▶ _WHAT YOU WILL DO_
Each record below must be returned exactly, with no line left out.

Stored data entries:
----

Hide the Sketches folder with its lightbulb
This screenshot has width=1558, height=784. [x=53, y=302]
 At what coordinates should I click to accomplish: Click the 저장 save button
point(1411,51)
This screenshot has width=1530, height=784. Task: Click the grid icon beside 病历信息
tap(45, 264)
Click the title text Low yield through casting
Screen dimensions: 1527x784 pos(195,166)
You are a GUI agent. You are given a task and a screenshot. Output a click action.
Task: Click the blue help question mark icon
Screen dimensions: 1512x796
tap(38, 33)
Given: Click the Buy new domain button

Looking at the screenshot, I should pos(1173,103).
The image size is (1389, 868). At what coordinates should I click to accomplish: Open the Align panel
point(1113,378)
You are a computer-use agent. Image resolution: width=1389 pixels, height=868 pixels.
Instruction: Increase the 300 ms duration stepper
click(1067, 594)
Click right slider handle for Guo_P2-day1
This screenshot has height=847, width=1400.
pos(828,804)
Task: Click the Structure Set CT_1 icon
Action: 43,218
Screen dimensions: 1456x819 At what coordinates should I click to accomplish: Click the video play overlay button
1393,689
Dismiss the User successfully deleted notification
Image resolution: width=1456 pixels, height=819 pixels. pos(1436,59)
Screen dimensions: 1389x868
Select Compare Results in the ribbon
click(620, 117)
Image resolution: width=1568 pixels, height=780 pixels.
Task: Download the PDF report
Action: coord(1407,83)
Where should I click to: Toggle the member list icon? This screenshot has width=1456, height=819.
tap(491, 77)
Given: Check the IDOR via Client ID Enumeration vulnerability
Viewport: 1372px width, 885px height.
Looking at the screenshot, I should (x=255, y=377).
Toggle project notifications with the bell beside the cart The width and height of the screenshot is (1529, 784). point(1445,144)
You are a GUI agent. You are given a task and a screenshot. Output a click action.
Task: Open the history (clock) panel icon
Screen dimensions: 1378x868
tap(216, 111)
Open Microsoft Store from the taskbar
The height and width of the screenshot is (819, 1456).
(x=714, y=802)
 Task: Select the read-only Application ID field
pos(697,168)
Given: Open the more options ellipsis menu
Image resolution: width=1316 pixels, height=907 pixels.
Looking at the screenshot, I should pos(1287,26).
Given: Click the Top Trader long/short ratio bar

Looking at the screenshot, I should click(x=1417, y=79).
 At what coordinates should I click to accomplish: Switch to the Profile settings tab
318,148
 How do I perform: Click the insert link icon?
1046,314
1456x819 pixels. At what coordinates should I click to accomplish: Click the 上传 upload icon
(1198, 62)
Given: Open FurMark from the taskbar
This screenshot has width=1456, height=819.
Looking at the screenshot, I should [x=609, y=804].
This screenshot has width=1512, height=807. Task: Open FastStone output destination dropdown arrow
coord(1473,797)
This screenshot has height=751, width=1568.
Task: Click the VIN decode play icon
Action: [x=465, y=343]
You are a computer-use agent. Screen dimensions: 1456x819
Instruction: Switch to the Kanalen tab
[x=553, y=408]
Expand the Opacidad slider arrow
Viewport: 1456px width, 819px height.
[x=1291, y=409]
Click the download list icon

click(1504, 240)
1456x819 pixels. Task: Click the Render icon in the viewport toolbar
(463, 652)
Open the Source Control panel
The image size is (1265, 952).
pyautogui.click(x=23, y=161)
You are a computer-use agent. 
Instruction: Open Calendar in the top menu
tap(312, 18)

----

▶ _RESPONSE AREA_
Hide the Sketches folder with its lightbulb
This screenshot has width=1558, height=784. [x=53, y=302]
 At what coordinates should I click to accomplish: Click the 저장 save button
point(1411,51)
This screenshot has width=1530, height=784. Task: Click the grid icon beside 病历信息
tap(45, 264)
Click the title text Low yield through casting
Screen dimensions: 1527x784 pos(195,166)
You are a GUI agent. You are given a task and a screenshot. Output a click action.
Task: Click the blue help question mark icon
Screen dimensions: 1512x796
tap(38, 33)
Given: Click the Buy new domain button

Looking at the screenshot, I should pos(1173,103).
The image size is (1389, 868). At what coordinates should I click to accomplish: Open the Align panel
point(1113,378)
You are a computer-use agent. Image resolution: width=1389 pixels, height=868 pixels.
Instruction: Increase the 300 ms duration stepper
click(1067, 594)
Click right slider handle for Guo_P2-day1
This screenshot has height=847, width=1400.
pos(828,804)
Task: Click the Structure Set CT_1 icon
Action: 43,218
Screen dimensions: 1456x819 At what coordinates should I click to accomplish: Click the video play overlay button
1393,689
Dismiss the User successfully deleted notification
Image resolution: width=1456 pixels, height=819 pixels. pos(1436,59)
Screen dimensions: 1389x868
Select Compare Results in the ribbon
click(620, 117)
Image resolution: width=1568 pixels, height=780 pixels.
Task: Download the PDF report
Action: coord(1407,83)
Where should I click to: Toggle the member list icon? This screenshot has width=1456, height=819.
tap(491, 77)
Given: Check the IDOR via Client ID Enumeration vulnerability
Viewport: 1372px width, 885px height.
Looking at the screenshot, I should (x=255, y=377).
Toggle project notifications with the bell beside the cart The width and height of the screenshot is (1529, 784). point(1445,144)
You are a GUI agent. You are given a task and a screenshot. Output a click action.
Task: Open the history (clock) panel icon
Screen dimensions: 1378x868
tap(216, 111)
Open Microsoft Store from the taskbar
The height and width of the screenshot is (819, 1456).
(x=714, y=802)
 Task: Select the read-only Application ID field
pos(697,168)
Given: Open the more options ellipsis menu
Image resolution: width=1316 pixels, height=907 pixels.
Looking at the screenshot, I should pos(1287,26).
Given: Click the Top Trader long/short ratio bar

Looking at the screenshot, I should click(x=1417, y=79).
 At what coordinates should I click to accomplish: Switch to the Profile settings tab
318,148
 How do I perform: Click the insert link icon?
1046,314
1456x819 pixels. At what coordinates should I click to accomplish: Click the 上传 upload icon
(1198, 62)
Given: Open FurMark from the taskbar
This screenshot has width=1456, height=819.
Looking at the screenshot, I should [x=609, y=804].
This screenshot has width=1512, height=807. Task: Open FastStone output destination dropdown arrow
coord(1473,797)
This screenshot has height=751, width=1568.
Task: Click the VIN decode play icon
Action: [x=465, y=343]
You are a computer-use agent. Screen dimensions: 1456x819
Instruction: Switch to the Kanalen tab
[x=553, y=408]
Expand the Opacidad slider arrow
Viewport: 1456px width, 819px height.
[x=1291, y=409]
Click the download list icon

click(1504, 240)
1456x819 pixels. Task: Click the Render icon in the viewport toolbar
(463, 652)
Open the Source Control panel
The image size is (1265, 952).
pyautogui.click(x=23, y=161)
You are a computer-use agent. 
Instruction: Open Calendar in the top menu
tap(312, 18)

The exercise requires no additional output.